The wonkese in which the report is written is often difficult to decipher. For example, the report states, "As of January 2004 there were 326,600 debts totaling approximately $332 million owed to the state... Using private contractors under a 'share in the revenue' contract whereby the contractor receives payment based on their amount of money recovered can reduce the debts owed to the state." But what are these "debts?" I assume that they are "debts" owed by people behind on their taxes. If so, these aren't really "debts," a term which implies money owed for the delivery of particular goods or services. Rather, they represent the forced redistribution of wealth. Under no circumstances should tax collection be conducted by "private contractors." So if that's what the report is talking about, it is a horrible proposal.
Nevertheless, the report contains a variety of legitimate ideas for cutting state spending.
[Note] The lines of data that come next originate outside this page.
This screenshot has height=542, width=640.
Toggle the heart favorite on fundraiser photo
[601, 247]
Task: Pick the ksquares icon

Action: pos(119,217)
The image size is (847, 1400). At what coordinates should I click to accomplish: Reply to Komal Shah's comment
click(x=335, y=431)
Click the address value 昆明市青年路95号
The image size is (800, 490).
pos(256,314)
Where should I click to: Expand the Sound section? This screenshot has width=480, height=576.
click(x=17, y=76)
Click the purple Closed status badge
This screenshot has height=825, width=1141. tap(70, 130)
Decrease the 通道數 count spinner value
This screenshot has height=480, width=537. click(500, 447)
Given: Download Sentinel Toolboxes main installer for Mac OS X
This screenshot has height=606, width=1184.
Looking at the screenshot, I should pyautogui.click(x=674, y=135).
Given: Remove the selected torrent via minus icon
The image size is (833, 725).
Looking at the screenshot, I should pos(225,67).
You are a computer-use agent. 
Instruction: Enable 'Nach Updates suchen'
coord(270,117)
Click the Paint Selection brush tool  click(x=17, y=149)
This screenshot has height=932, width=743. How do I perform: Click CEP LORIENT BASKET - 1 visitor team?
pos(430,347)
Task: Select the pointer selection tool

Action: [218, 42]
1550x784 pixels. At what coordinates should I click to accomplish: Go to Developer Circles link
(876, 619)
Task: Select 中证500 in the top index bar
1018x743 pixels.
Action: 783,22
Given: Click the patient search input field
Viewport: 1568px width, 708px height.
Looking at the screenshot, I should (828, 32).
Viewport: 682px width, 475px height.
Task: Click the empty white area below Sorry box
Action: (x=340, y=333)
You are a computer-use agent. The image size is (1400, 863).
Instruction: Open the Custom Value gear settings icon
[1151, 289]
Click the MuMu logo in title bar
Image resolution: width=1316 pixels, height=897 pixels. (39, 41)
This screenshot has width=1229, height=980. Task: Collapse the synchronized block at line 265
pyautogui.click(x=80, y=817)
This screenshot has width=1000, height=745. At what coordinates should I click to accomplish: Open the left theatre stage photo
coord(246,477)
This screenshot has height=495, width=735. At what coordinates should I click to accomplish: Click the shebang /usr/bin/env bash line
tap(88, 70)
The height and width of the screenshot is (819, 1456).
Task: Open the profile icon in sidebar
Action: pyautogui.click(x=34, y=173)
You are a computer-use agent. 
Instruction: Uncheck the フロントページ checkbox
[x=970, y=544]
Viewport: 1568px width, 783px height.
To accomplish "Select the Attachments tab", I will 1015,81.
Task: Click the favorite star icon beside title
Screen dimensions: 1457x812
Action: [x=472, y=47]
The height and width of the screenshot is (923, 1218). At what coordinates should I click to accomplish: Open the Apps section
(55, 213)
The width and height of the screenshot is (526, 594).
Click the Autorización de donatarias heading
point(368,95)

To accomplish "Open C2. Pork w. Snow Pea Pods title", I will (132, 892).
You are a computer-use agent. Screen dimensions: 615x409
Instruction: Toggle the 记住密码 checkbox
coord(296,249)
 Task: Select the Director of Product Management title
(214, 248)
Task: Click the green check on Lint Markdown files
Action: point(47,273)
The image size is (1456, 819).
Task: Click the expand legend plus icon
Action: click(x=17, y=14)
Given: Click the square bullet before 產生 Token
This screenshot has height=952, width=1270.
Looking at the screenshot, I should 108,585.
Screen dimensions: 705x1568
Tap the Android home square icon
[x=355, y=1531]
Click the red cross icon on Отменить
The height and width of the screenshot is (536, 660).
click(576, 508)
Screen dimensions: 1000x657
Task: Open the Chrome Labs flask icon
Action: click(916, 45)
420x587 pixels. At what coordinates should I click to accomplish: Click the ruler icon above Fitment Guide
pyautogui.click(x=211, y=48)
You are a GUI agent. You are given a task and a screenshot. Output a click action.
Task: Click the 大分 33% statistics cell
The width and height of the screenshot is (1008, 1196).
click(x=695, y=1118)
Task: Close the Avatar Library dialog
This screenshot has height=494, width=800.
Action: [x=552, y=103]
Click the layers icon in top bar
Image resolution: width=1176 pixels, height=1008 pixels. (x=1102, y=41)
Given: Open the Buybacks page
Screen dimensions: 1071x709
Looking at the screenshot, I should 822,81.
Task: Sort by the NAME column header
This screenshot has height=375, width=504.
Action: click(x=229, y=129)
The legislature should look into these ideas and adopt the ones that fit, to whatever level is possible. I suspect that the cuts suggested by the report could cover the shortfall about which Gordon is so stressed. Whether or not they do, the suggested cuts should be seen only as a first step.
Of course, the Democrats now have an interest in avoiding common-sense cuts, so that they can jump about frantically, project insanity, and pretend cuts of less than 1.5% represent some sort of financial apocalypse. TABOR is working just fine. The problem is the legislature.